An area in which we performed relatively well was in investment grade bonds. Our average bond allocation was up 2.03%, with strategies ranging from 1.75% to 2.30%. For more conservative investors who need to access their portfolio for living expenses, our bond allocations provided an asset class from which to draw funds.

Liquid alternatives

For a year in which traditional asset classes disappointed, one would have hoped moving capital out of global stocks ( -9.42%) and U.S. bonds (0.01%) would have been an opportunity for outperformance.
Our alternative investments focus on return sources with risks unrelated to stocks and bonds. That doesn’t mean they’re a ‘hedge’, shorting, and therefore negating, an unwanted risk in another section of the portfolio. They’re alternative or different and unrelated compensated risks.
In 2018, the performance of our alternatives allocation was down approximately 10%—worse than United States stocks, but better than commodities, developed international stocks and emerging markets stocks.

 

Looking Forward

Entering 2019, we find ourselves in the midst of heightened stock market volatility, rising short-term interest rates, and political uncertainty.

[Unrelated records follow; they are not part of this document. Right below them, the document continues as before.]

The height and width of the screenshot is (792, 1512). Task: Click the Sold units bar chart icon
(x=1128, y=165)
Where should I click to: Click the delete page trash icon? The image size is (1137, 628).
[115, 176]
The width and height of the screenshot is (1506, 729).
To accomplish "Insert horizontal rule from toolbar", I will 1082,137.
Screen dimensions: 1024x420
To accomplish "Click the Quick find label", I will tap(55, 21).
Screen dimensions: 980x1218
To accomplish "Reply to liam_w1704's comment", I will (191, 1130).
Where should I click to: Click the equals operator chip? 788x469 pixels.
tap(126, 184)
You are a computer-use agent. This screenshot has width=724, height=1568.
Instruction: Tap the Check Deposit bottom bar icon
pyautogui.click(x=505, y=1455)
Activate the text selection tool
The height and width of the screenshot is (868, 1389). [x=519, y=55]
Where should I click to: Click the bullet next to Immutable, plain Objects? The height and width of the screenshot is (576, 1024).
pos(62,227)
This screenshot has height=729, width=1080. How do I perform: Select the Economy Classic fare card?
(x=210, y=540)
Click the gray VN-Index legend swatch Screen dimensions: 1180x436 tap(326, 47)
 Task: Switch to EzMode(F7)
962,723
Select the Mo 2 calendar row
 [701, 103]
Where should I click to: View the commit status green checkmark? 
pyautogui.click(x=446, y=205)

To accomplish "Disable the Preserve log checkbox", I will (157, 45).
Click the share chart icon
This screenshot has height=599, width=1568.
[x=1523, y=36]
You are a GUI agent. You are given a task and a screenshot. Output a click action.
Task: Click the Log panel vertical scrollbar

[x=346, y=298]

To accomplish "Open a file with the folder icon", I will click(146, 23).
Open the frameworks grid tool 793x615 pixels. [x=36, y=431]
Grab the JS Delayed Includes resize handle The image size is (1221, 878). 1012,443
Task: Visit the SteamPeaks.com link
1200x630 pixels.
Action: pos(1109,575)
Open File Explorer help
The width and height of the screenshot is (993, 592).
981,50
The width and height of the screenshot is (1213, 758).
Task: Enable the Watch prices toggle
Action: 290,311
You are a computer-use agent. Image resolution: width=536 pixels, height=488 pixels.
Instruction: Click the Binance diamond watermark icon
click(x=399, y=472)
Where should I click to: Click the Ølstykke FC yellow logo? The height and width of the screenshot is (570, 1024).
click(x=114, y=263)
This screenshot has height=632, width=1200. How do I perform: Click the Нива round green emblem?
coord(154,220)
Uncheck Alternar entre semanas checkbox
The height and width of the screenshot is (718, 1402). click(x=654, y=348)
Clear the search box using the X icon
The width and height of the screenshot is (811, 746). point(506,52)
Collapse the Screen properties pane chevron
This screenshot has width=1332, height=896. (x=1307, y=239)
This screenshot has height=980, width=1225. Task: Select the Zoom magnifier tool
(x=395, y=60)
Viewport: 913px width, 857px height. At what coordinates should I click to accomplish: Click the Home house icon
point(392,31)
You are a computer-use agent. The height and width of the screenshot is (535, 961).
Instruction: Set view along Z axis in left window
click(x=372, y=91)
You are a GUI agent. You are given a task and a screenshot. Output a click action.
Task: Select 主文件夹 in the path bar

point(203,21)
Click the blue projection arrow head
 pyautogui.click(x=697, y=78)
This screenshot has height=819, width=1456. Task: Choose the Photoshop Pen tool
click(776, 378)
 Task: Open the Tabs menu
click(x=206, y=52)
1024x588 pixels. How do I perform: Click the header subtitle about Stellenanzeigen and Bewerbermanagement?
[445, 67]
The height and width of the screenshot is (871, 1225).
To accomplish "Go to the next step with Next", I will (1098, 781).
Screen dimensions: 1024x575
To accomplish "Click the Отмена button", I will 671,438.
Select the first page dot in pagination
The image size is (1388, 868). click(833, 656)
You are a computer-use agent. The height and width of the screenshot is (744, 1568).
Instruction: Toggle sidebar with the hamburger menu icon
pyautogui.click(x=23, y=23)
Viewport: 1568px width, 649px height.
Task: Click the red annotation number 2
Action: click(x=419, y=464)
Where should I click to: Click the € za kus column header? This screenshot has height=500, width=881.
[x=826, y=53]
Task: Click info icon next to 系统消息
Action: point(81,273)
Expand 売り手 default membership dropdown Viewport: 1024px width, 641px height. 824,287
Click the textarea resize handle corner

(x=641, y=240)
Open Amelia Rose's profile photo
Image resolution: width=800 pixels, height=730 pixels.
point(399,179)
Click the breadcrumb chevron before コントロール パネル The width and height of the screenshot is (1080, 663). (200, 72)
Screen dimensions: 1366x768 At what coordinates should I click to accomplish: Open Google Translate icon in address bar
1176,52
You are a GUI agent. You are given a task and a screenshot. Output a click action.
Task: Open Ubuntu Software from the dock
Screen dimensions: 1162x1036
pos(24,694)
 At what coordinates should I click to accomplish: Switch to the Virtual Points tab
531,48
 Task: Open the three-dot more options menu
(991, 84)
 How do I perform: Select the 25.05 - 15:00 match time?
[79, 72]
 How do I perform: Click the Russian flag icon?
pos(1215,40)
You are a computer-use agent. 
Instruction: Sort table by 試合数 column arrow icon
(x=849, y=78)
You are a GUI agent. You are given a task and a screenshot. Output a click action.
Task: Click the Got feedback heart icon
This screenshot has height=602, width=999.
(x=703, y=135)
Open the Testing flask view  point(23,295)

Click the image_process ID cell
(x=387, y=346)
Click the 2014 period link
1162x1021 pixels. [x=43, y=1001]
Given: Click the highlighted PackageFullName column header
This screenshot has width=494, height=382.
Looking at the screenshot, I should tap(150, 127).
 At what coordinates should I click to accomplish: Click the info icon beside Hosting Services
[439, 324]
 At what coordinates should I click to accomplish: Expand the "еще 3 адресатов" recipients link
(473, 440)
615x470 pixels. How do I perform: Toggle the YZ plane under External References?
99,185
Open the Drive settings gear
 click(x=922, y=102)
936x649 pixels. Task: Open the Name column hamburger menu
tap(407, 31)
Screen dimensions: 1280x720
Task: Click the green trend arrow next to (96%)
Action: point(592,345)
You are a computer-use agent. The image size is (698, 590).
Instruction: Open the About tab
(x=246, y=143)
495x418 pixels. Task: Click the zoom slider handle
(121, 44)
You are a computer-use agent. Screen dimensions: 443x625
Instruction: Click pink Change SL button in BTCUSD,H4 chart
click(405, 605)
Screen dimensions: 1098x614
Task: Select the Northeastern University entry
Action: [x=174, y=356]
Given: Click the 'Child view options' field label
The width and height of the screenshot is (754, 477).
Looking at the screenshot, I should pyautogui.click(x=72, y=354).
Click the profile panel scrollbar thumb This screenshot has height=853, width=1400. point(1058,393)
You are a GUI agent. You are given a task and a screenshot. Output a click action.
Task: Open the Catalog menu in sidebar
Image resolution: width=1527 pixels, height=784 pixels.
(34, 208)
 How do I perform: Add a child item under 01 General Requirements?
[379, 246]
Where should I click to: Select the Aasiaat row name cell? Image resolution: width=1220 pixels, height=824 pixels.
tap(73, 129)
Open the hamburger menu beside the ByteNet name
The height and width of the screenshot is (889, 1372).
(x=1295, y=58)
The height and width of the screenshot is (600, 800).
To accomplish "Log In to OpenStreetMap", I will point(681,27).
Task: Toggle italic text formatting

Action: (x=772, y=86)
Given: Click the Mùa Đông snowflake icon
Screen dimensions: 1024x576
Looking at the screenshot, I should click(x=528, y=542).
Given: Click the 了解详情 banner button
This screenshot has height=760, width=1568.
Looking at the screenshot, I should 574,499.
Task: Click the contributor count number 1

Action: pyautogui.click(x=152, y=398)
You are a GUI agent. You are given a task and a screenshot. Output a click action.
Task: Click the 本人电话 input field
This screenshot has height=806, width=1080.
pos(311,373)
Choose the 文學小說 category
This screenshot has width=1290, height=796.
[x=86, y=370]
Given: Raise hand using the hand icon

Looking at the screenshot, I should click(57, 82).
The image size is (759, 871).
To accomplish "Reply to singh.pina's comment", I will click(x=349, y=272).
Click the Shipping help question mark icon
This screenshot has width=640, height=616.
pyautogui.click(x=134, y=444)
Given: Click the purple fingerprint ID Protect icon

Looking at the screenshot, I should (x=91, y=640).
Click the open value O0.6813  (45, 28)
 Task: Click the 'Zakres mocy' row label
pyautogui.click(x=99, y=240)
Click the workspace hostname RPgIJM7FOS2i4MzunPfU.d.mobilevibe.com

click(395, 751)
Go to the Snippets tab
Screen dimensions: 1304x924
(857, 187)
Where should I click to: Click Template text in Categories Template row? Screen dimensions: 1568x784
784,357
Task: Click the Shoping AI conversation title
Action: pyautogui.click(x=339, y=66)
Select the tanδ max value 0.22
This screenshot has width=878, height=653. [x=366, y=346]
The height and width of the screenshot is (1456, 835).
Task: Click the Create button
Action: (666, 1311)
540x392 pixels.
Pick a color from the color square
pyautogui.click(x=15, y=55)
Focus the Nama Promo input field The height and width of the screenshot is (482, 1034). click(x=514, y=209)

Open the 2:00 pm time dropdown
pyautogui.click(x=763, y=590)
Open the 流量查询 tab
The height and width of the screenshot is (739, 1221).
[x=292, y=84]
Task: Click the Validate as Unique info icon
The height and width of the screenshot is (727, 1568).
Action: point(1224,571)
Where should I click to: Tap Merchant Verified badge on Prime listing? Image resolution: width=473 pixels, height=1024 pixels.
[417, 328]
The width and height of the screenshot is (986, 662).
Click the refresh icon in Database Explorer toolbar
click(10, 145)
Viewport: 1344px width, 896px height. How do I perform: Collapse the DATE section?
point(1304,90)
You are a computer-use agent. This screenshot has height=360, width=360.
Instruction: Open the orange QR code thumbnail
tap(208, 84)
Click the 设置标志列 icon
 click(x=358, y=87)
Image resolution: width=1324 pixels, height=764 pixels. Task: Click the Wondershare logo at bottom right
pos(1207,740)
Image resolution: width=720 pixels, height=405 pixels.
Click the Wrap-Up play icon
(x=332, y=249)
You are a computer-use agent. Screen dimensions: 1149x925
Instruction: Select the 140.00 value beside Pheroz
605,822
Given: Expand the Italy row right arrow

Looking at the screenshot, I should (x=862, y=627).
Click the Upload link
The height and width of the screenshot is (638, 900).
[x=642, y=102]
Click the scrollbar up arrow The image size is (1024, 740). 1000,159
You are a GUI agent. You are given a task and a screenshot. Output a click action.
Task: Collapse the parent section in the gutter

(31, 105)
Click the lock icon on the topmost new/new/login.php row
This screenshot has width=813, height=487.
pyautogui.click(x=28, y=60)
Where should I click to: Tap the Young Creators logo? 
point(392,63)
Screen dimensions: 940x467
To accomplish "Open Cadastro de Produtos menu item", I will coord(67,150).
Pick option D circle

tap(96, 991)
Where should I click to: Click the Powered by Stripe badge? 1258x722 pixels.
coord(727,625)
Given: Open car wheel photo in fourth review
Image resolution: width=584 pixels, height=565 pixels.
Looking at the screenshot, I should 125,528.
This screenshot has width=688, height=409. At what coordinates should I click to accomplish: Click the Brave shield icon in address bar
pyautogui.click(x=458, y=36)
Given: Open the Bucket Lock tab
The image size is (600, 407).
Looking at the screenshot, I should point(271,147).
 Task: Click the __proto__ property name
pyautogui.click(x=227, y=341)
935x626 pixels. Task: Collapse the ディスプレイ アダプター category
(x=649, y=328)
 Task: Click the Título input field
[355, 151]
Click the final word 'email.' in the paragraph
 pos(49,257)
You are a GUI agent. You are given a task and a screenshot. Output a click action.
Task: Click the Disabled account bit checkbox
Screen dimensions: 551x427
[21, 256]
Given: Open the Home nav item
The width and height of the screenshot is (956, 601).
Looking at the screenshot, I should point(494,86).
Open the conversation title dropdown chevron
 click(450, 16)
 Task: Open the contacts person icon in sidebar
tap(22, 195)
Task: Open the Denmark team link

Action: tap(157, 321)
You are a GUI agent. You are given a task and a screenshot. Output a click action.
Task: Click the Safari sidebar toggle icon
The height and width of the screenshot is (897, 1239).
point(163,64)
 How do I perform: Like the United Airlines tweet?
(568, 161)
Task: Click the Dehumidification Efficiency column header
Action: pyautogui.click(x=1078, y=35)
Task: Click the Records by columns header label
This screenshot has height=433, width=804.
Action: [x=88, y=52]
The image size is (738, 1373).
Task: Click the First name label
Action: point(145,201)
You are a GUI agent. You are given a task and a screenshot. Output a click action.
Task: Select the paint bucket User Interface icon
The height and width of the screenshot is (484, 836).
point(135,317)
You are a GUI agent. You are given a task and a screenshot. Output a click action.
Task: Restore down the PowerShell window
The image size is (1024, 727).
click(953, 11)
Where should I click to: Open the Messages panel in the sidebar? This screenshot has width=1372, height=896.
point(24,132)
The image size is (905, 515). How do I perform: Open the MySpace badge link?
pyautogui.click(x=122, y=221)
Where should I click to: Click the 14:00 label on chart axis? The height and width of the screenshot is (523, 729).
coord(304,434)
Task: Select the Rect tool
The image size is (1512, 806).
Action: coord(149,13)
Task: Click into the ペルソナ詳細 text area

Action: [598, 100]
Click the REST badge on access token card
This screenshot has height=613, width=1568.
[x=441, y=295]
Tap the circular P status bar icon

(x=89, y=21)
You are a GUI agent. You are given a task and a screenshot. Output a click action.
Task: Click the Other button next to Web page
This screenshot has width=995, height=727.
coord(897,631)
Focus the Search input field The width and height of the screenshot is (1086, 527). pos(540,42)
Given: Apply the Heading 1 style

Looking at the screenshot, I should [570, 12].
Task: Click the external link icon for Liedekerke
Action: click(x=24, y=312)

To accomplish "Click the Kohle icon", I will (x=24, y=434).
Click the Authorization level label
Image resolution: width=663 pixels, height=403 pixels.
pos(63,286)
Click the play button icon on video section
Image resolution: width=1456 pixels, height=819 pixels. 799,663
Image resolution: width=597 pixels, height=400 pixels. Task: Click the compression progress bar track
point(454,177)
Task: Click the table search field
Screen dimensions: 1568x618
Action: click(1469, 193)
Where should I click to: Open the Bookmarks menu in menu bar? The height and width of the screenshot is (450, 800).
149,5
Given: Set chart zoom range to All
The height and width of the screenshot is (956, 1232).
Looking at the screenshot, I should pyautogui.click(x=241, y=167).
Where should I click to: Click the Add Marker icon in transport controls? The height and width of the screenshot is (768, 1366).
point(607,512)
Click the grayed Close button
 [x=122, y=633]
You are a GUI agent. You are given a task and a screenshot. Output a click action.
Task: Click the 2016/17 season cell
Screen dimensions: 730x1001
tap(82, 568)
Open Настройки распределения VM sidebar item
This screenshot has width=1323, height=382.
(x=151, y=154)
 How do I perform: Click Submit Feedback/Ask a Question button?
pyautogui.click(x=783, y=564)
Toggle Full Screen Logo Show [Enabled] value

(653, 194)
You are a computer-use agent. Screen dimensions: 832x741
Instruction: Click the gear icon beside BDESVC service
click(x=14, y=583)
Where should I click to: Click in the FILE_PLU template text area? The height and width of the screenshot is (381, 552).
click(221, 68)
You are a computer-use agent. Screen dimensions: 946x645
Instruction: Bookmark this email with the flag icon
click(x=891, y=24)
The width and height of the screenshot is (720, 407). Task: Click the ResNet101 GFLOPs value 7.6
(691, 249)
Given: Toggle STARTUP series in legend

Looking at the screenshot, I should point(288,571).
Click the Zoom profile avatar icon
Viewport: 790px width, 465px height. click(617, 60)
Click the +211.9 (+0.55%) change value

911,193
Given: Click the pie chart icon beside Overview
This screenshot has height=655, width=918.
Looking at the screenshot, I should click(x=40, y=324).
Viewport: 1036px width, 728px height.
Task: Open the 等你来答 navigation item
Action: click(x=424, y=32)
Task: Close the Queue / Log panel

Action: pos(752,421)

Positions to Continue Pursuing

Many of our portfolio themes still make sense in the current environment.
1. We are resolved that a global investment program in stocks is an improvement over a domestic-only allocation; it spreads out risks from any one economy and participates in the profits of successful public companies, wherever they’re located.
2. We are firm believers that being price-conscious works in the long-run when investing: value investing, from an emerging markets overweight to tilts towards more attractively priced securities within each stock fund, is still the right positioning.
3. We remain optimistic that a prudent and reduced allocation to liquid alternative investments will help portfolios achieve better long-term, risk-adjusted returns.

Changes to Make

Certain dynamics of the investment environment have changed that warrant repositioning.
1. With stock prices now lower and companies’ earnings improved, we are going to sell a portion of our core liquid alternatives to add to stocks.
2. However, with elevated volatility in stocks and contractionary monetary policy in the United States, we believe the risk of a continued decline in stock prices is still possible. To be prepared, we believe it’s prudent to trim an additional piece from our core liquid alternatives to add to investment grade bonds as “dry powder” which we can use to opportunistically reposition portfolios in the future.

Conclusion

A year in which investments are down is always challenging. However, we have diligently reviewed our portfolio positioning and believe there are many themes which persist, while other areas warrant repositioning. As always, we aim to properly allocate your portfolio for the best probability of success. Thank you for your continued business and we look forward to working with you in 2019 and beyond.

 

This blogpost has been prepared solely for informational purposes, and is not an offer to buy or sell, or a solicitation of an offer to buy or sell, any security, product, service or investment. The opinions expressed herein are solely the opinion of Heritage Financial Services and do not constitute investment advice and are subject to change without notice. Heritage customizes client portfolios based on individuals’ financial situations. Various components of this commentary may not be relevant to each client’s personal portfolio due to, without limitation, portfolio legacy securities, portfolio size, accounts with limited investment options, tax considerations, investment accreditation and personal preferences. Past performance may not be indicative of future results.
All data contained herein are believed to be accurate as of the date of publication. Data sources include Morningstar, Inc., and Yahoo! Finance, and Dimensional Fund Advisors. Heritage’s Alternatives Allocation is a combination of the underlying alternative investment ‘40-Act funds that consist of sub-strategies in reinsurance, managed futures, and absolute return categories. Certain third-party sources are relied upon for historical statements and performance information. Heritage is under no obligation to update this document as additional information becomes available or if any revisions are made to information herein contained.